## [Texte fourni]
====

Mais cette action salutaire, le Christ, auréolé de gloire, ne la fait pas pour lui-même...

Le titre qui colle le plus à cette icône est : la Descente aux Enfers (dans ce cas-ci : la Résurrection), ce qui semble, en apparence, en contradiction avec le mouvement ascensionnel du Christ qui relève Adam et Ève de leurs tombeaux. C’est pourtant sur deux modes que l’on conjuguera ce titre, deux mouvements en un seul, descendant et ascendant, simultanés, immédiats et définitifs, zoom arrière et avant sur le mystère du Salut.

A chaque fois qu’il nous rejoint, le Christ descend et monte à la fois, au rythme de son cœur, aussi profond, aussi haut et aussi loin qu’il est possible, c'est-à-dire infiniment. Au-delà même de notre imagination, Jésus va résolument au plus bas rejoindre l'humanité la plus blessée, la plus meurtrie par le péché au point de n'avoir plus visage humain. Fracassant le bois des portes dressées, contre sa présence, entre notre nuit et son jour, il fait parler la puissance de la Gloire de ce Roi qu’après son crucifiement l’on croyait déchu : « Voix du Seigneur qui fracasse les cèdres, qui fracasse les cèdres du Liban » (Ps. 28, 5). Il nous le dit solennellement dans l’Évangile : « Je ne suis pas venu pour juger le monde, mais pour le sauver » (Jn 12,47). Et il n'est pas de pêcheur qui soit exclu définitivement de la main que Jésus nous tend.

Alors, une fois que nous acceptons d'être relevés et de tendre notre main vers la sienne, il nous saisit fermement le poignet et, dès lors, nous ne risquons plus de choir. Nous ne sommes plus tentés de récupérer dans les ténèbres ces chaînes et ces verrous que nous avions jadis à nos chevilles d’esclaves, et qui sont, en bas de l’icône, dispersés à jamais dans la nuit.

C'est ainsi que nous voyons ici le Christ empoigner avec vigueur Adam et Ève, eux qui représentent les premiers croyants d'un peuple nouveau, qui remet désormais en confiance son destin entre les mains de son Sauveur.

Pour fêter cette conversion de l'humanité, les témoins sont nombreux. Tous – souvent en tant que prophète ayant participé à la révélation progressive de la Résurrection d’entre les morts –, ils ont un lien direct avec ce moment clef de l'histoire du Salut.

====

## [Tâche demandée]
Citez mot pour mot le passage du texte sur l'icône de la Descente aux Enfers, de « Mais cette action » à « mystère du Salut. ».

## [Données enregistrées]
====

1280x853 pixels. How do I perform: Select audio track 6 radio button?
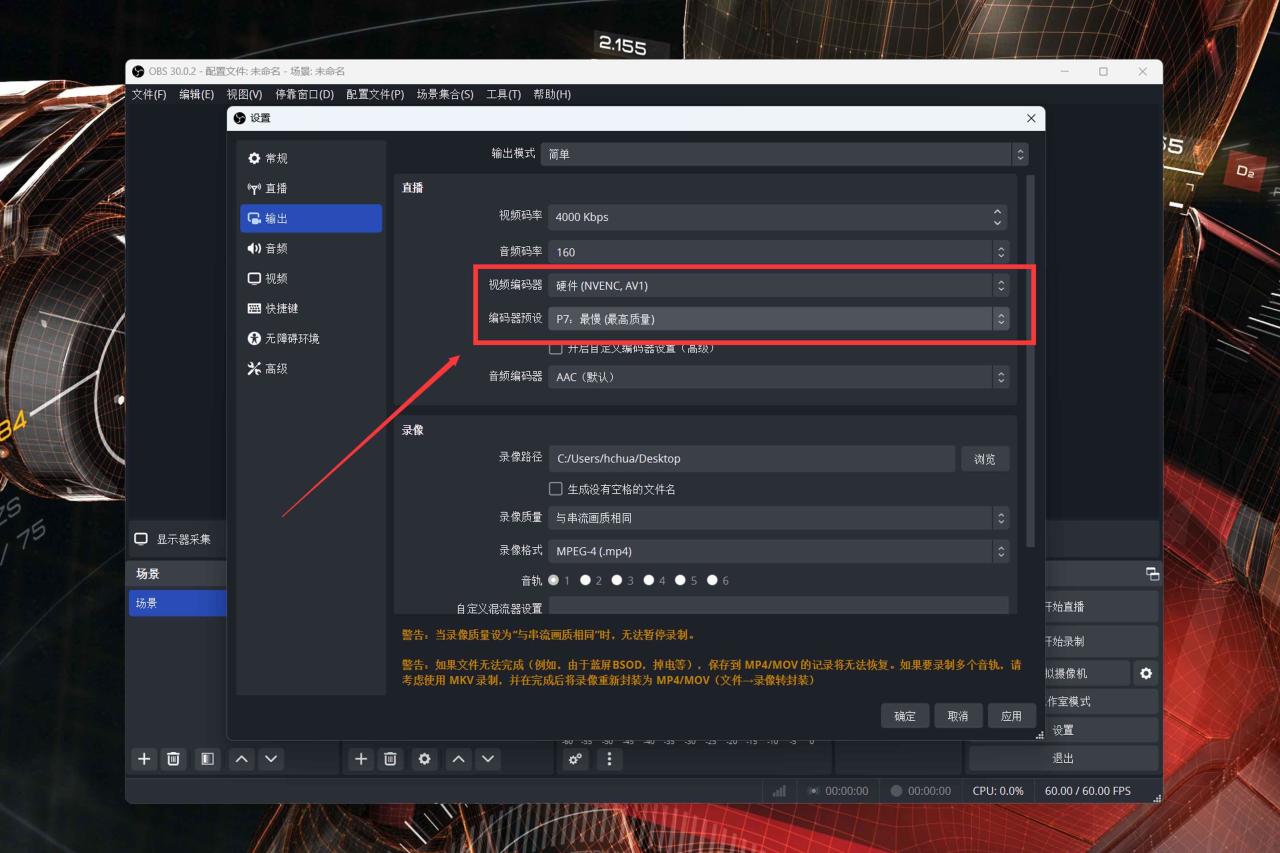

====

## [Résultat]
Mais cette action salutaire, le Christ, auréolé de gloire, ne la fait pas pour lui-même...

Le titre qui colle le plus à cette icône est : la Descente aux Enfers (dans ce cas-ci : la Résurrection), ce qui semble, en apparence, en contradiction avec le mouvement ascensionnel du Christ qui relève Adam et Ève de leurs tombeaux. C’est pourtant sur deux modes que l’on conjuguera ce titre, deux mouvements en un seul, descendant et ascendant, simultanés, immédiats et définitifs, zoom arrière et avant sur le mystère du Salut.